Jake Kurtski has never existed: That is why he had to be invented.

The actual secret investigation by the real Tim Savage character was conducted in the early 1990s—for narrative reasons, it occurs
in the novel five years earlier. The Vatican had announced as late as 1999 its official support for clemency and immediate release from Ancona Prison for the Turk who had shot John Paul II on St. Peter's Square. This act follows the Holy See's acceptance of the findings of its own secret inquiry, in effect exonerating the gunman. Shortly afterward, John Paul II announced that he would travel to Fátima on May 13, 2000—the first time in eighteen years. All loose ends now appear to have been tied up.

Much of the basic material in the book is factual. Some of it remains highly classified by the Italian, U.S., and other governments. Most of my substantive knowledge has originated in interviews and conversations at the high Vatican and Rome levels—and sources elsewhere in Europe and the Middle East.

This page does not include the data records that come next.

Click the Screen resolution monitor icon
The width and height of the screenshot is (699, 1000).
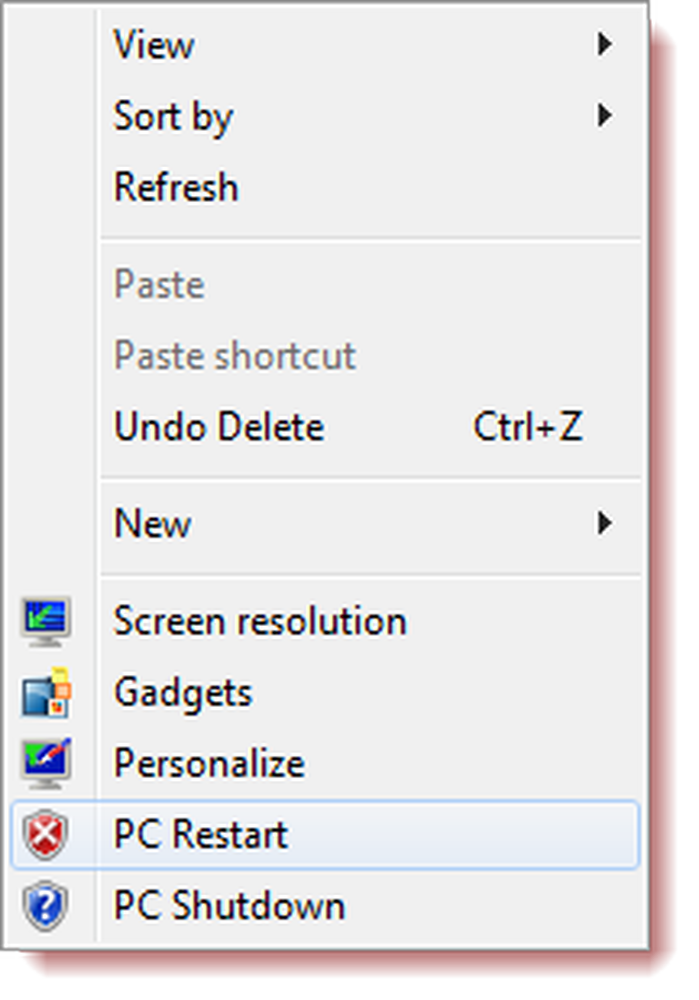[46, 621]
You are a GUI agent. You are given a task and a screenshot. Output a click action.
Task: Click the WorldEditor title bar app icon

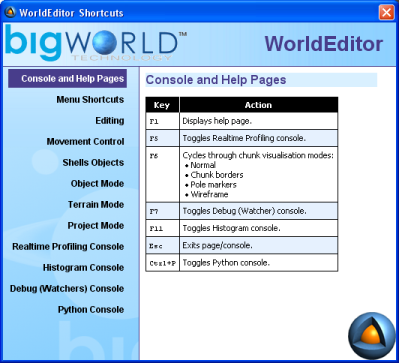coord(10,12)
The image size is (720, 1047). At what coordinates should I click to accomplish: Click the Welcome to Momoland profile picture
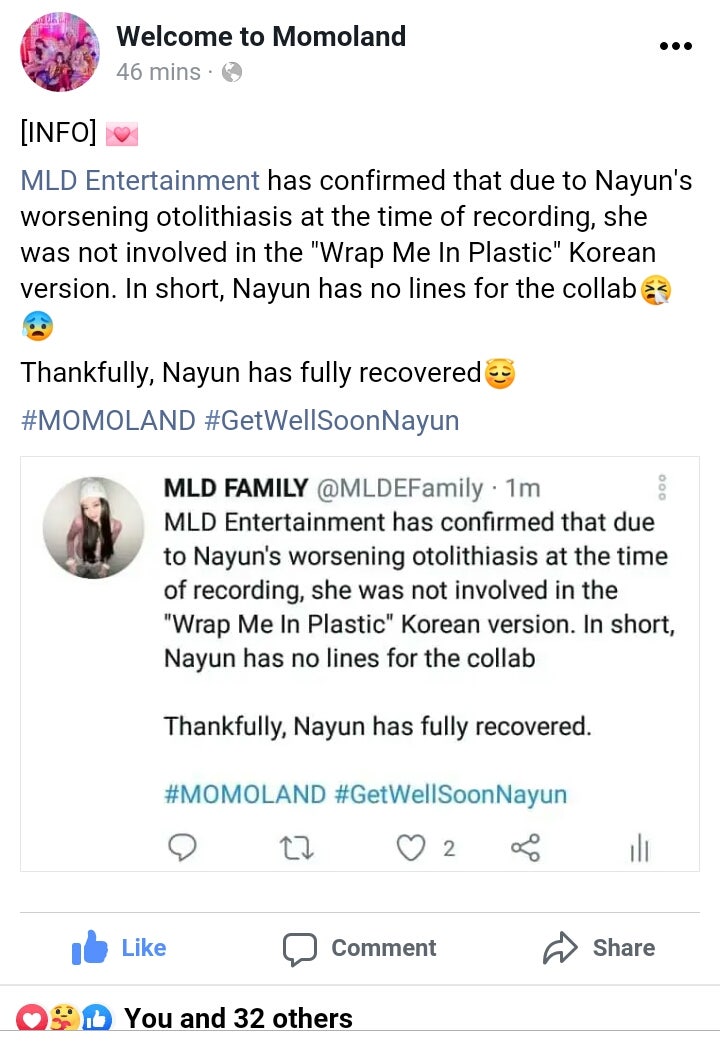point(60,52)
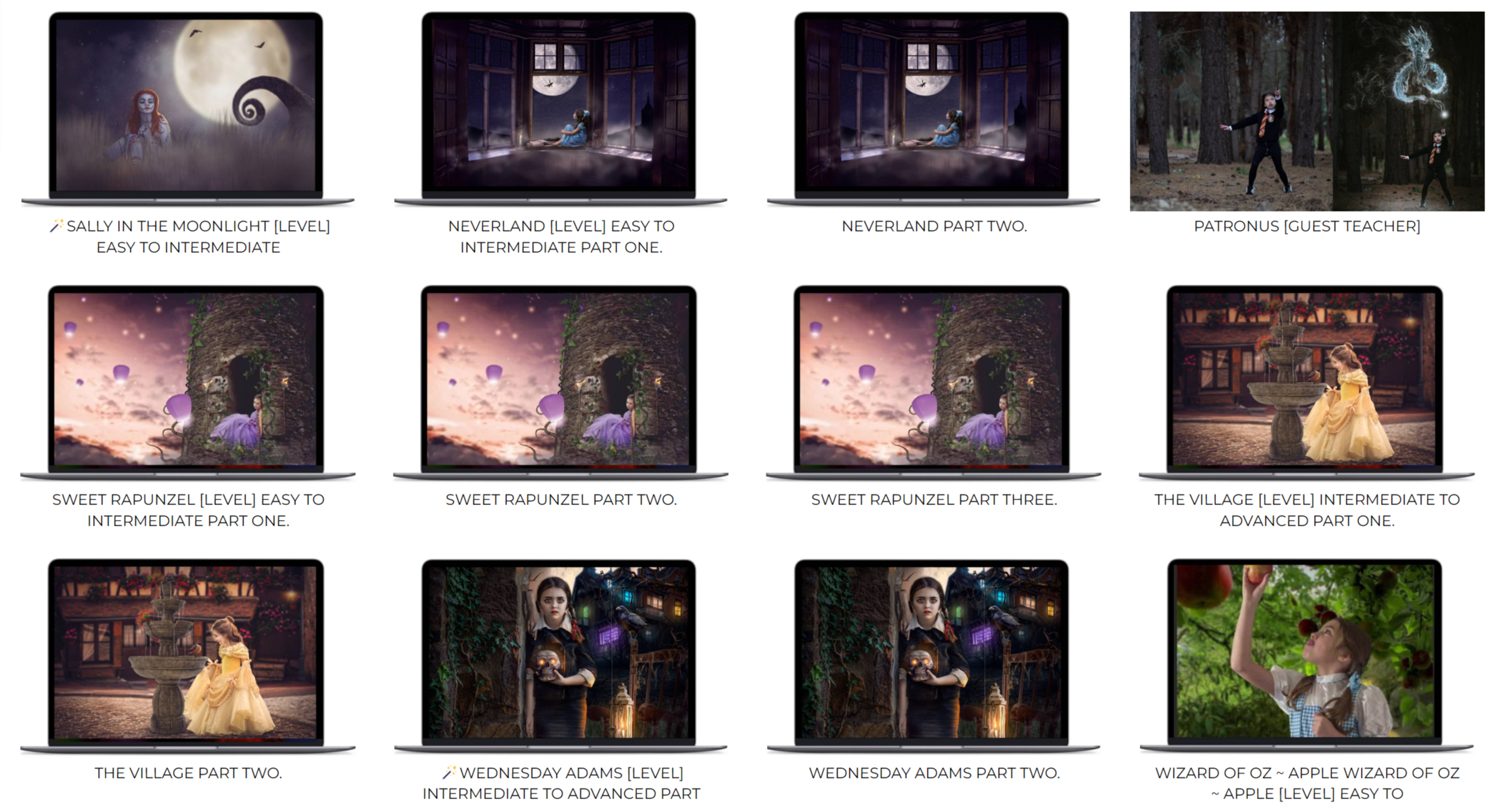Click the Neverland Part Two title
Viewport: 1512px width, 806px height.
(934, 226)
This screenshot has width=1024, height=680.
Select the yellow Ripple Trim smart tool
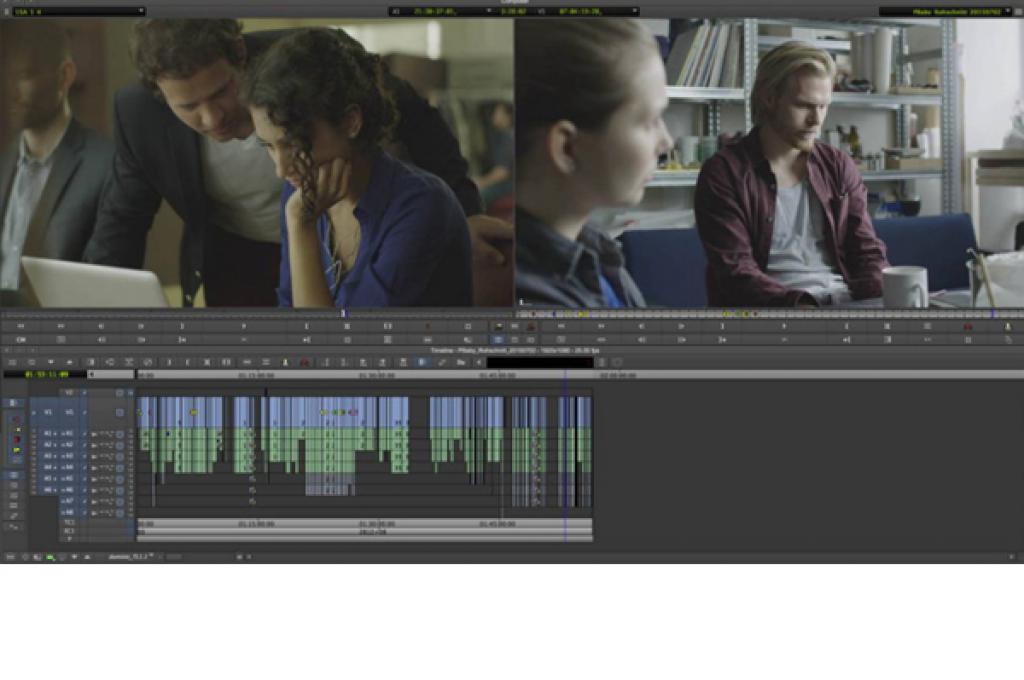[16, 450]

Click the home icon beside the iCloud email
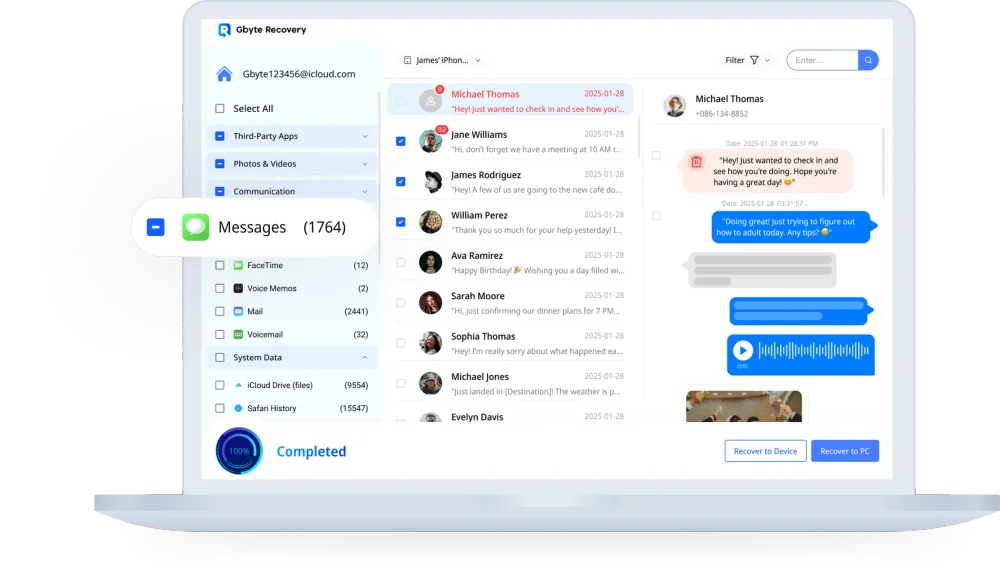[224, 74]
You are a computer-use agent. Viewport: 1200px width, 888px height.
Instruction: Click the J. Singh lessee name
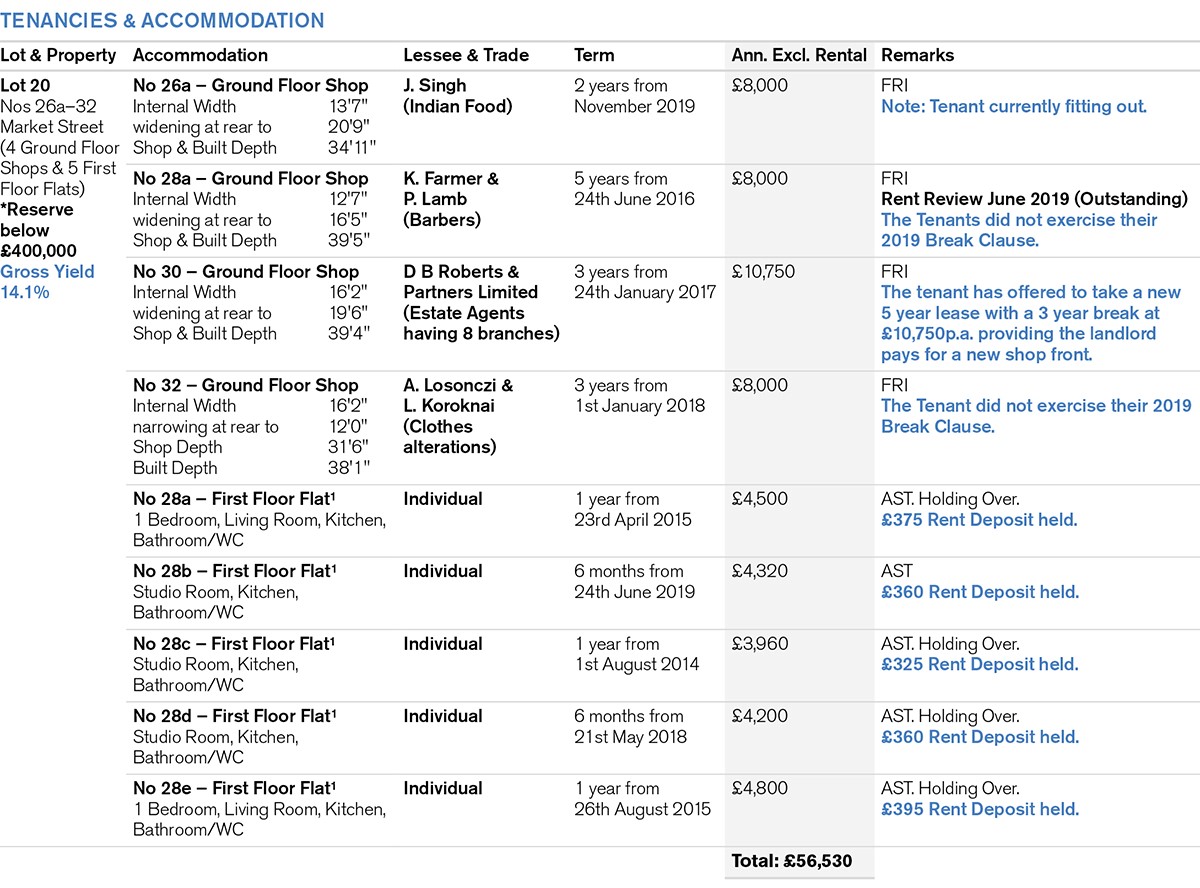click(x=435, y=85)
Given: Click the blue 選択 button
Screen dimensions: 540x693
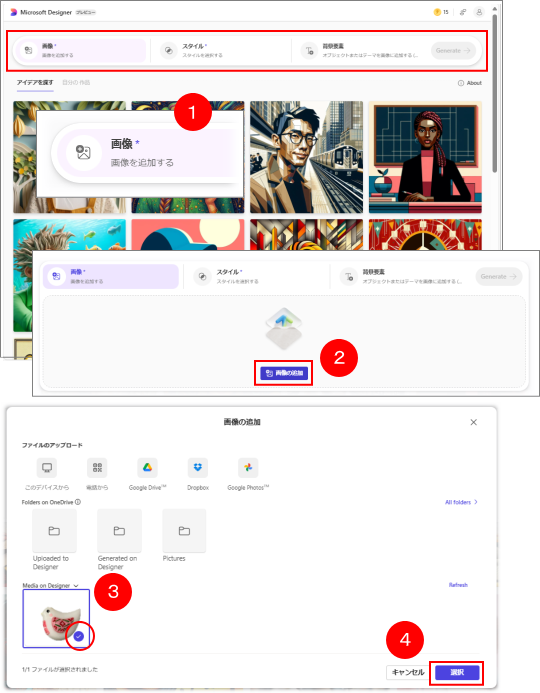Looking at the screenshot, I should [x=457, y=673].
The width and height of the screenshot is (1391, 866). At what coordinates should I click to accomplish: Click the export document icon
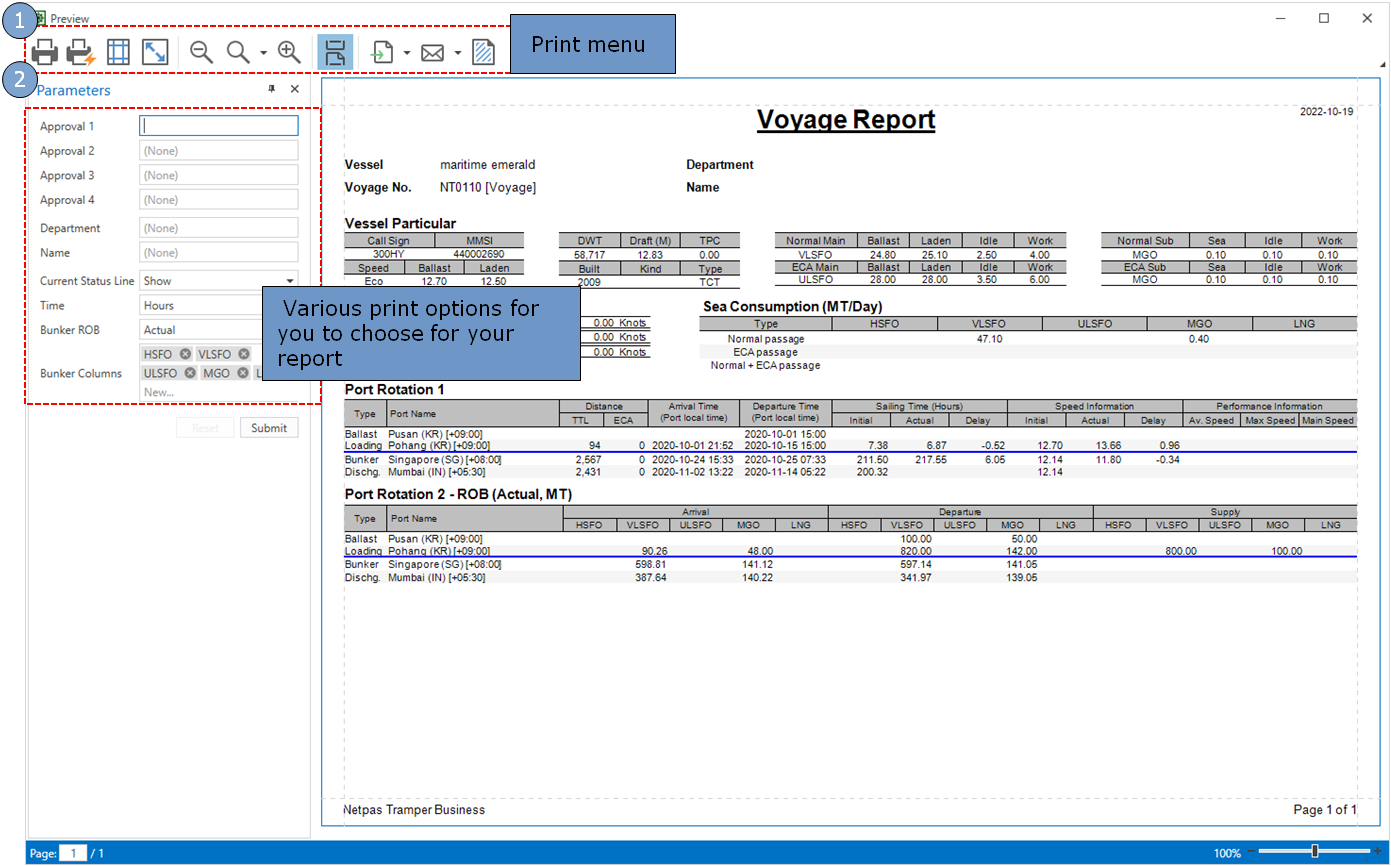click(382, 53)
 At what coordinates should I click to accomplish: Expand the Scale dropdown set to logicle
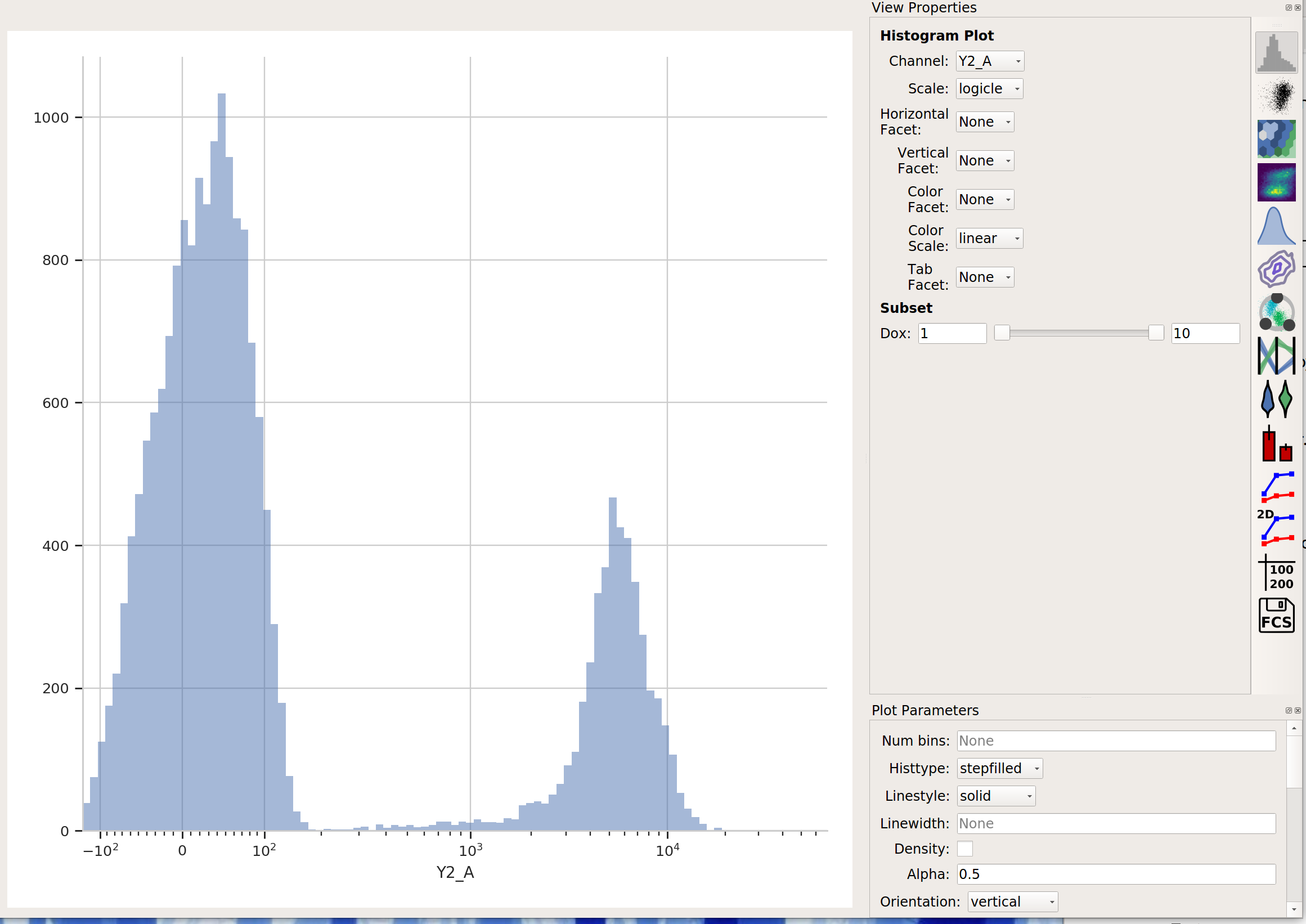(x=989, y=89)
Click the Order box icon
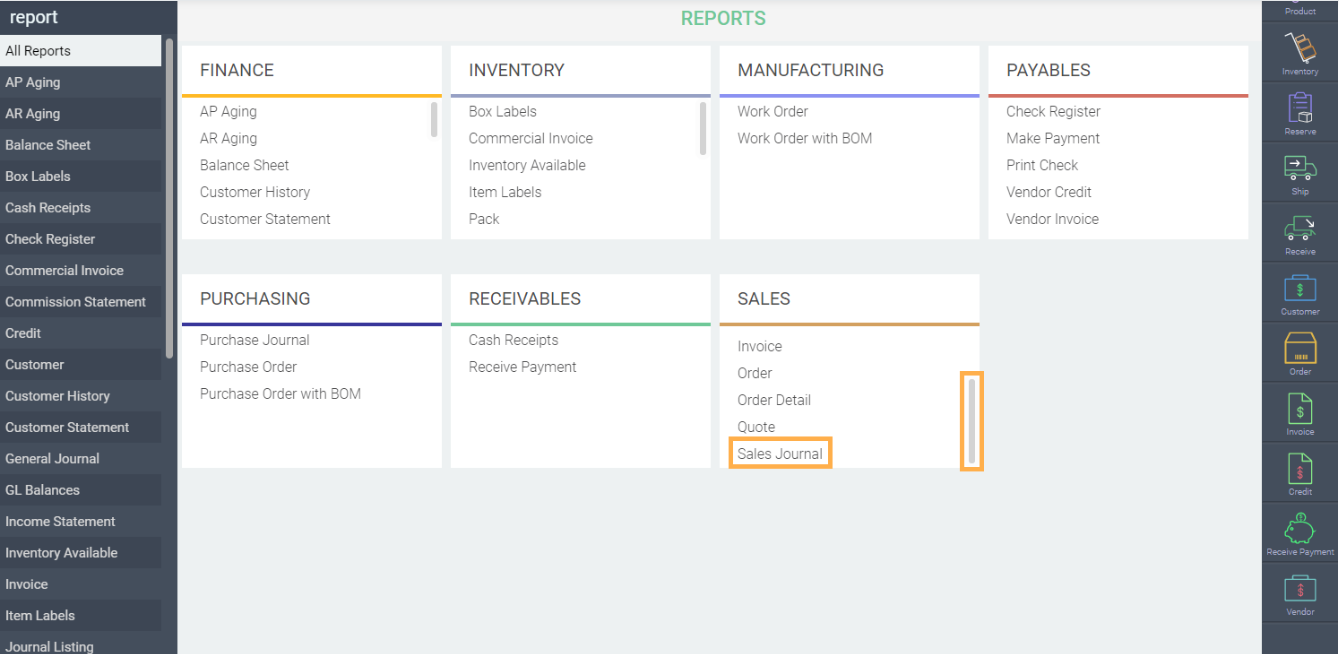 (1300, 349)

Finally, original textual materials include actual CIA testimony before Senate committees in Washington, the Central Intelligence Agency's internal reports on the 1981 attack on John Paul II, reports by Italian government investigators, findings by Italian investigating magistrates and courts, and by Interpol, and quotations from editorials in
L'Osservatore Romano.
There is even the text of an interview granted to a French newspaper by Alexandre de Marenches shortly before his death. And soon after Pope John Paul I died in 1978 after his monthlong reign,
Civilita Cristiana,
an integrist publication in Rome, charged intriguingly that Church “liberals” had planned to kill him because they “feared” that he would reverse the reforms mandated by the Vatican Council Two.